• Provided information:
════════
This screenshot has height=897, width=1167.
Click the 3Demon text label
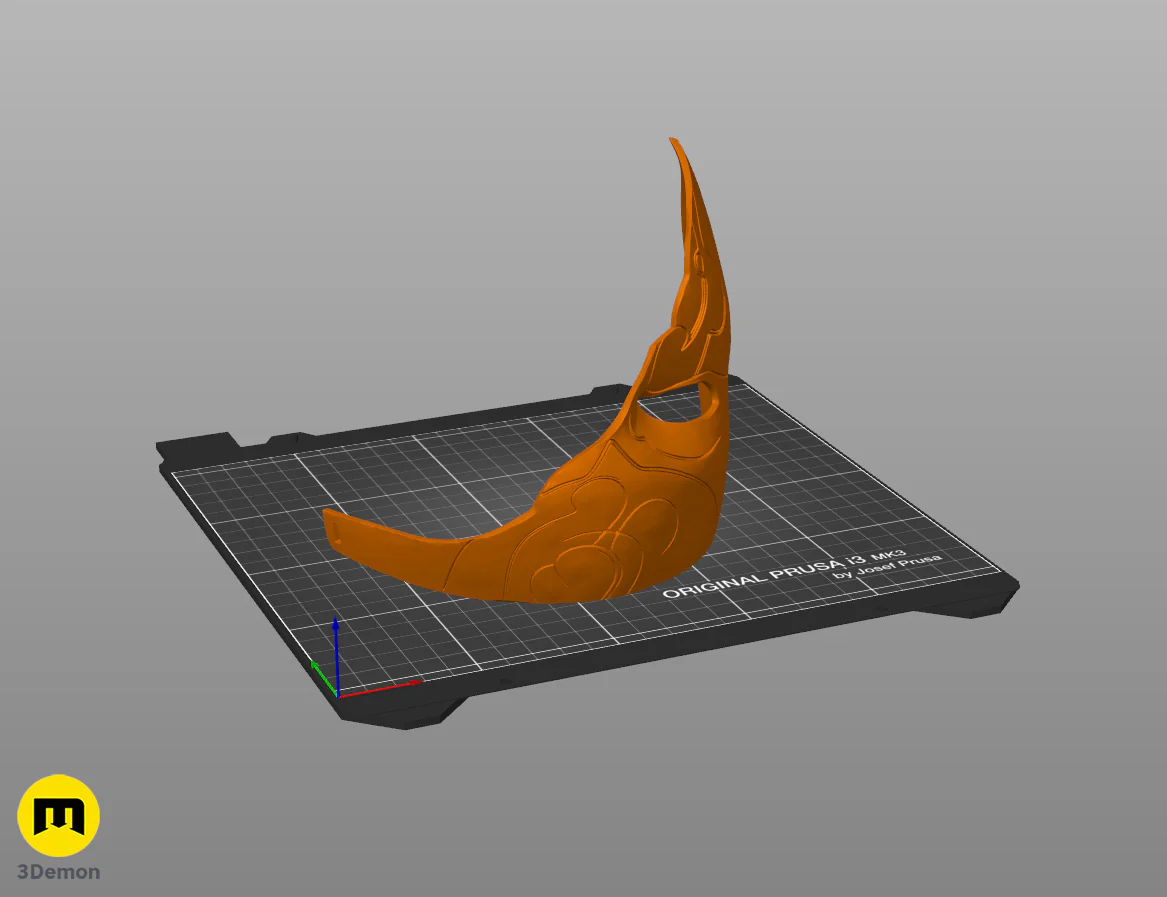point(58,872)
════════
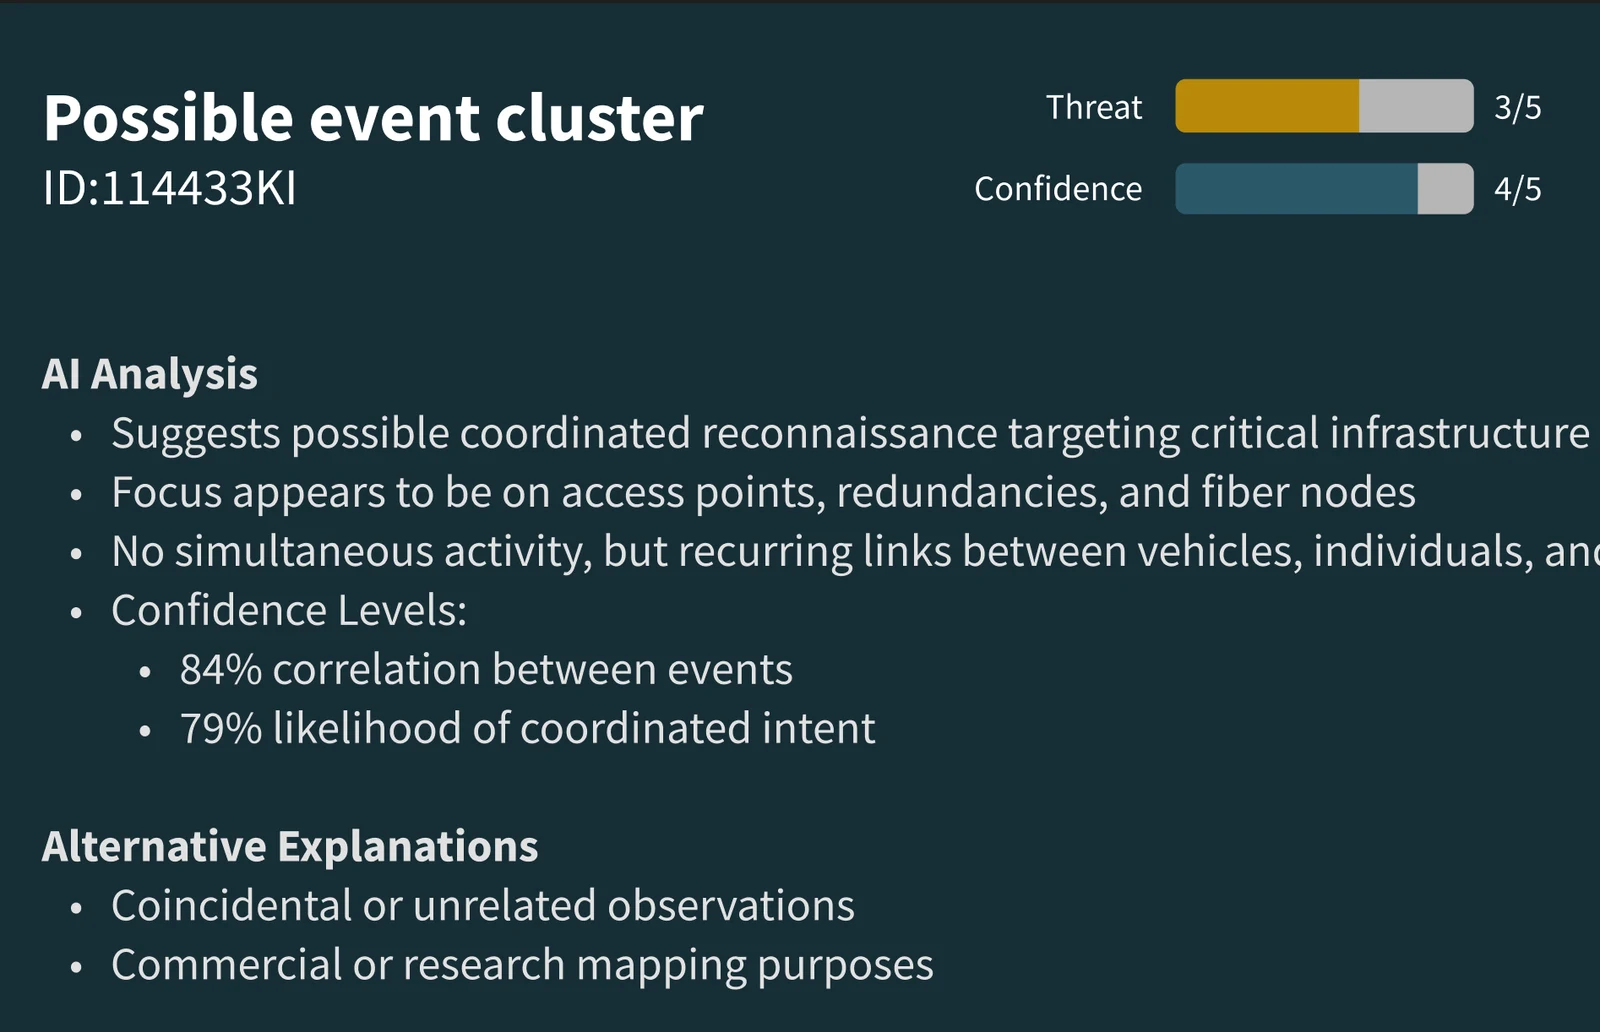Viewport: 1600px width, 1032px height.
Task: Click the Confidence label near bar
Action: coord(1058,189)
════════
• Given exercise: Number the lines of the material, starting at the line that has "This screenshot has height=897, width=1167." and ending after the line that has "point(58,872)". Leave out blank lines and pictures.

• Problem solution:
1. This screenshot has height=897, width=1167.
2. Click the 3Demon text label
3. point(58,872)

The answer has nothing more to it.